The notes describe Stifters Dinge as a piece that "takes [Stifter's] text as a confrontation with the unknown and the forces that man does not master, as a plea for the readiness to adopt other criteria and judgements than our own and even as an oportunity to come to terms with unfamiliar cultural references." It does all this, and the barren trees set between deconstructed pianos on the stage create themselves a paradox of the manipulated natural world. But, to my ear, and eye, what is most significant is the potential Stifters Dinge has to alter our understanding of contemporary music performance. That the unknown in this performance is the relation of the live to the technological and the explicitly disembodied presentation of a discipline, specifically, classical music, that is always already rendered disembodied in critical discourse.
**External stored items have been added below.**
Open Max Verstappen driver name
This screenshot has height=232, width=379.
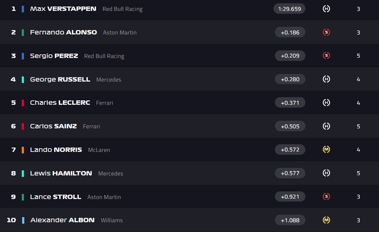63,9

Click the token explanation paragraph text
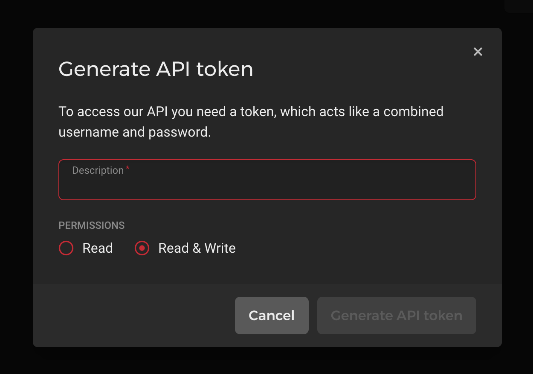tap(251, 121)
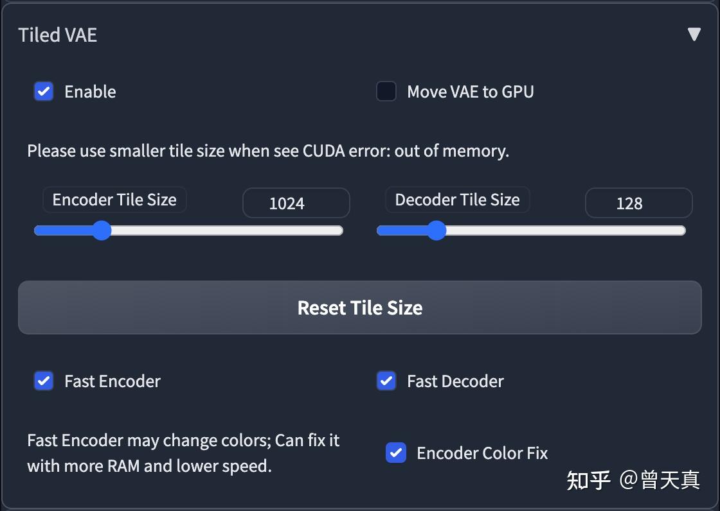Screen dimensions: 720x511
Task: Click the Encoder Tile Size slider handle
Action: coord(102,230)
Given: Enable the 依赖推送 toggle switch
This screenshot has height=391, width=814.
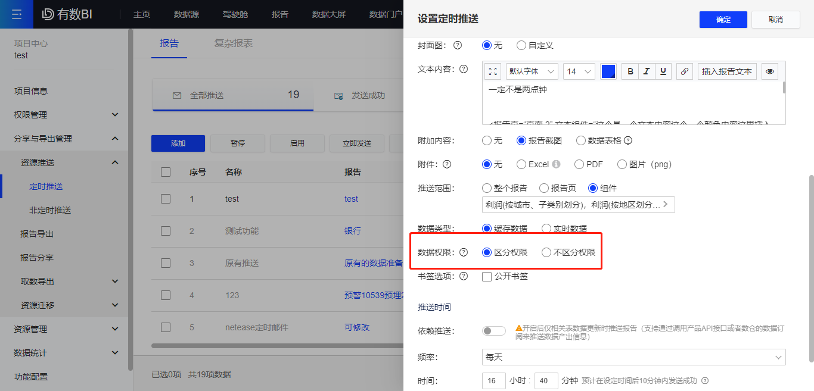Looking at the screenshot, I should tap(493, 330).
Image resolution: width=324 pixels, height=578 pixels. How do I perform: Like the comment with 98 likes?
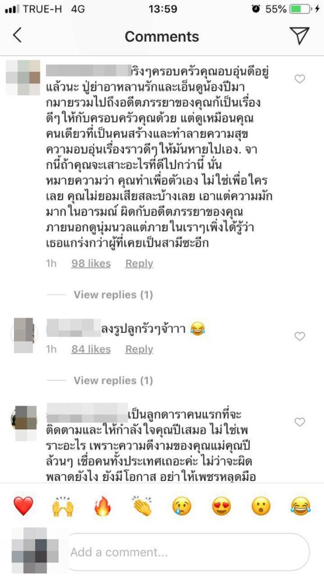pos(300,79)
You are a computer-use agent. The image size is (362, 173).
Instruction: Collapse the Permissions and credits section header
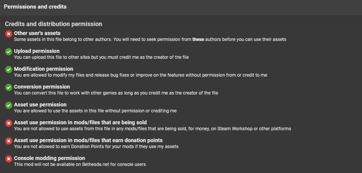(35, 7)
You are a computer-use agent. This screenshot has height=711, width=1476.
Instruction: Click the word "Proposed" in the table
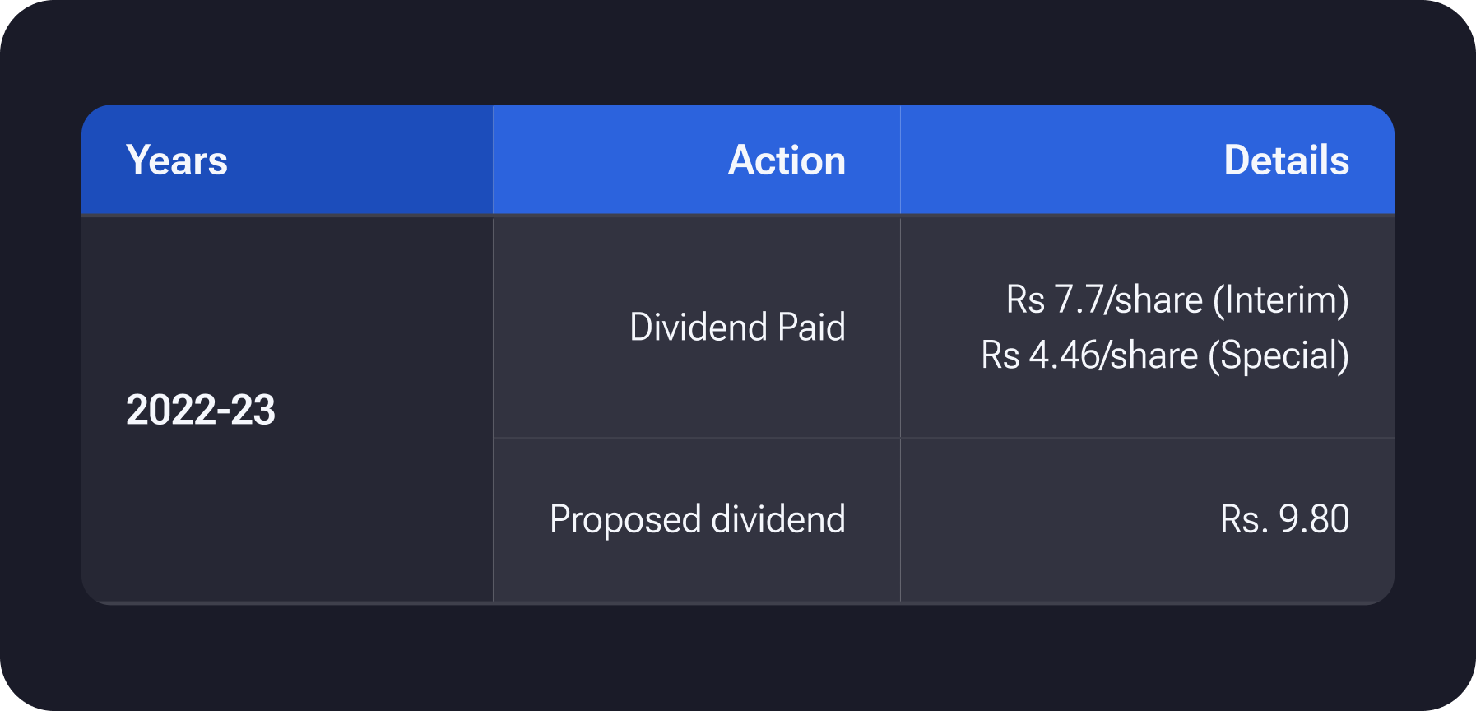625,519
That is, the conflict here is between notions of live and technology: we're seeing a live performance completely mechanically performed and the aspect of the natural is in parallel conflict with the (conventional) notion of the live.
As the piece ended there was that same uncomfortable moment. It wasn't until Goebbels himself stepped up to the machines that the audience resumed a sense of security and self-recognition to begin a resounding applause. In its construction, Stifters Dinge is already immortal; whether it has a soul to lose, however, remains yet another unknown.
Thank you for that interesting post.